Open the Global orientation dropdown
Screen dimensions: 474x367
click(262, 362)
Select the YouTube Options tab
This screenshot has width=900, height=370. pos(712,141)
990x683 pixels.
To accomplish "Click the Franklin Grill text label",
--
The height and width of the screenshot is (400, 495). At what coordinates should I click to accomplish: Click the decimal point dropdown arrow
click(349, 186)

Exercise :: The answer is the lines above between the line holding "Select the YouTube Options tab" and the line holding "the Franklin Grill", inclusive, each written out exactly, and no others.

Solution to this exercise ::
Select the YouTube Options tab
This screenshot has width=900, height=370. pos(712,141)
990x683 pixels.
To accomplish "Click the Franklin Grill text label",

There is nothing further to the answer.